# [Task instructions]
Show only those lines of the entries where the string "computer" is found.

# [Raw data]
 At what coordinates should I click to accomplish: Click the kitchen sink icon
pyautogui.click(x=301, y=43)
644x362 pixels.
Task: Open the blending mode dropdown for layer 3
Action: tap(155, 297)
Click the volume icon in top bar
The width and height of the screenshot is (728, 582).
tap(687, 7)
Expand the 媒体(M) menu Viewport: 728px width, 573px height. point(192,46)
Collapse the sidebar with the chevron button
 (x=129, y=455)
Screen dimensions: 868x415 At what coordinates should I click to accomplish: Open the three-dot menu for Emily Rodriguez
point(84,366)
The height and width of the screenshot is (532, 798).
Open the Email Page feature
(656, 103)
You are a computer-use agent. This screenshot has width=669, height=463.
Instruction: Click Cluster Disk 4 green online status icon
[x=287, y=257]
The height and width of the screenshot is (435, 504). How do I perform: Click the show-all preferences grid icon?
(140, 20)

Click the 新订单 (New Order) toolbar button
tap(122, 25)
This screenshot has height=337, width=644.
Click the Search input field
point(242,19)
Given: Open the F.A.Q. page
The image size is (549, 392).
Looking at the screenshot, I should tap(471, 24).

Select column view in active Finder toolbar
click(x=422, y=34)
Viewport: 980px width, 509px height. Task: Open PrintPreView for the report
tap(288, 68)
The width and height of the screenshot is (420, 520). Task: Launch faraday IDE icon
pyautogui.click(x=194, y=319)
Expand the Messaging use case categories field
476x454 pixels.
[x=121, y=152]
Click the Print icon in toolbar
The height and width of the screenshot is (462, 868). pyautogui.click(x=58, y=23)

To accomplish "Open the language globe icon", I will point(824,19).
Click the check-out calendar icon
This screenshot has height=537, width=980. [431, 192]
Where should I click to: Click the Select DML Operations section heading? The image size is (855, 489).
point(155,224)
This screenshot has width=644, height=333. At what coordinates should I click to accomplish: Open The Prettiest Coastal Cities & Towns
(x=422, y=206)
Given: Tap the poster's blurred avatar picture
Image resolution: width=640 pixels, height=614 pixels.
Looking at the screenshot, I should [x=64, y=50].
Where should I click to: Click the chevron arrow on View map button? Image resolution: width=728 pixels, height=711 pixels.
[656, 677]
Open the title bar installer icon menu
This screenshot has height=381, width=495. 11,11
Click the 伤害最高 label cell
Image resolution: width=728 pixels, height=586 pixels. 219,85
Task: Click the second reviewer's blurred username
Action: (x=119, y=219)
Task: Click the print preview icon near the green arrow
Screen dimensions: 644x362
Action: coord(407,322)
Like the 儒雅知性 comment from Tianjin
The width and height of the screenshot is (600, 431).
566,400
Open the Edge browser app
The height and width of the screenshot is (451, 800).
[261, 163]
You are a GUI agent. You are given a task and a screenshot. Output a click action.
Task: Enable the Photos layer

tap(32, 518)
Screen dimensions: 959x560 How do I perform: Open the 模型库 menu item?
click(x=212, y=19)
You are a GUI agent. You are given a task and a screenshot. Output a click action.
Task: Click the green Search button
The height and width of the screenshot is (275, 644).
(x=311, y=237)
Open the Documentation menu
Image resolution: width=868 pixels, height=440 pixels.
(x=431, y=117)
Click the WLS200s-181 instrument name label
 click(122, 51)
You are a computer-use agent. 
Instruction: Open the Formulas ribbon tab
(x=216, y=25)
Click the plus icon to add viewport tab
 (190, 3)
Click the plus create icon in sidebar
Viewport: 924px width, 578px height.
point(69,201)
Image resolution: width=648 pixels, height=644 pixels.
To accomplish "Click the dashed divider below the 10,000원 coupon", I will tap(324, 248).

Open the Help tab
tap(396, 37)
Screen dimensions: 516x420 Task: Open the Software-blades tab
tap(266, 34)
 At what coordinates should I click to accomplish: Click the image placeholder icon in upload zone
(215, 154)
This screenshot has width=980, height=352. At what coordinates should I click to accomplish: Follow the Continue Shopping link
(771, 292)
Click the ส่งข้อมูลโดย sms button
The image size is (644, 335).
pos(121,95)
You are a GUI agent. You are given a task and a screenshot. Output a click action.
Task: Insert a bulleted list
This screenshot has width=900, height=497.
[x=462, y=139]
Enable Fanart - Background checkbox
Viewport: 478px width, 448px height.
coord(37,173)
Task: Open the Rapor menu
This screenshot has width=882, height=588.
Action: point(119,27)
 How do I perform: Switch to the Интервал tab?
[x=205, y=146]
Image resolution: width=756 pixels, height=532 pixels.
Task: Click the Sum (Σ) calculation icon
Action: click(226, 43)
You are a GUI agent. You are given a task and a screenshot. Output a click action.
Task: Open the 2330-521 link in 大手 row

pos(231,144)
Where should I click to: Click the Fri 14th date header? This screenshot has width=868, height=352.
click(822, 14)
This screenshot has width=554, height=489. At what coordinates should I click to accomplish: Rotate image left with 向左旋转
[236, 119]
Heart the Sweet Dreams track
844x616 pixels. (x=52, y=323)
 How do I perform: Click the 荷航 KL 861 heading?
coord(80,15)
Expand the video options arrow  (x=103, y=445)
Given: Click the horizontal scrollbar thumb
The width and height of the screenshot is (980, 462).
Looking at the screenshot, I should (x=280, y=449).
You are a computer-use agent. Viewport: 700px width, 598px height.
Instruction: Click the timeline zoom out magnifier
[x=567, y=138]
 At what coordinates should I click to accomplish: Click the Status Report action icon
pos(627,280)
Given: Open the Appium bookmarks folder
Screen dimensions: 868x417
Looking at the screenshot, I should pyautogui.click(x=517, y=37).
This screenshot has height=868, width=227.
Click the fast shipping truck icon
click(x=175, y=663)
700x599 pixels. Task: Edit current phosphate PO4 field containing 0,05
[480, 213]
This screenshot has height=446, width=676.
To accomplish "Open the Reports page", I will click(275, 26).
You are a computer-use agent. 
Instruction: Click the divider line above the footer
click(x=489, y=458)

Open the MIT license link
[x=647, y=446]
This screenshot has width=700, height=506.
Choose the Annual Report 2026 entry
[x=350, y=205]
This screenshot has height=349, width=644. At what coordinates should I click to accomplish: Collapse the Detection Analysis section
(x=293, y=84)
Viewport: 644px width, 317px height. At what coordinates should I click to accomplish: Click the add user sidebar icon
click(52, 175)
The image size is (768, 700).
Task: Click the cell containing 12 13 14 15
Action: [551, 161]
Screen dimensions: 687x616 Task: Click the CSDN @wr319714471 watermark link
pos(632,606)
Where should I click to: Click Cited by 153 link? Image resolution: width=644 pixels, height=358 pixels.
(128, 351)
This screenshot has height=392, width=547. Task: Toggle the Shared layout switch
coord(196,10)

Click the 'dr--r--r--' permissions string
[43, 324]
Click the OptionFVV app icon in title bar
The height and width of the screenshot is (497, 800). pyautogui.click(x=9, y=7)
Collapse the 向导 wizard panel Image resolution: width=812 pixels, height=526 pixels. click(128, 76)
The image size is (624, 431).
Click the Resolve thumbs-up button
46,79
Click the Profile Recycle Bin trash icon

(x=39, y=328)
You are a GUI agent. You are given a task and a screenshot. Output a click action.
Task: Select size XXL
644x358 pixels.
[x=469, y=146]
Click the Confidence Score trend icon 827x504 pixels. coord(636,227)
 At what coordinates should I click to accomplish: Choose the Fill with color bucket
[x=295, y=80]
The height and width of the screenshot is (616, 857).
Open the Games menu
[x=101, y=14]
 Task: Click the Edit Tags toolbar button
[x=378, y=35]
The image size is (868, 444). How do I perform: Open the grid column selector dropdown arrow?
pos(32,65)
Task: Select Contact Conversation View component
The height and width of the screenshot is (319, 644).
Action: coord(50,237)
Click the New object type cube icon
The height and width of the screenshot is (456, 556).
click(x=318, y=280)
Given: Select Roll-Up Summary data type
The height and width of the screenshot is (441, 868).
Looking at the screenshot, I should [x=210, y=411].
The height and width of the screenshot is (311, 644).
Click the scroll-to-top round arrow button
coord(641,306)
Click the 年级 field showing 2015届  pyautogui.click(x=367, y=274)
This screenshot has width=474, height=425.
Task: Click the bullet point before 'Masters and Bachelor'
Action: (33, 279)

# [Solution]
You are a computer-use agent. This screenshot has width=669, height=463.
You are a computer-use agent. 
You are a computer-use agent. Viewport: 700px width, 598px height.
You are a computer-use agent. 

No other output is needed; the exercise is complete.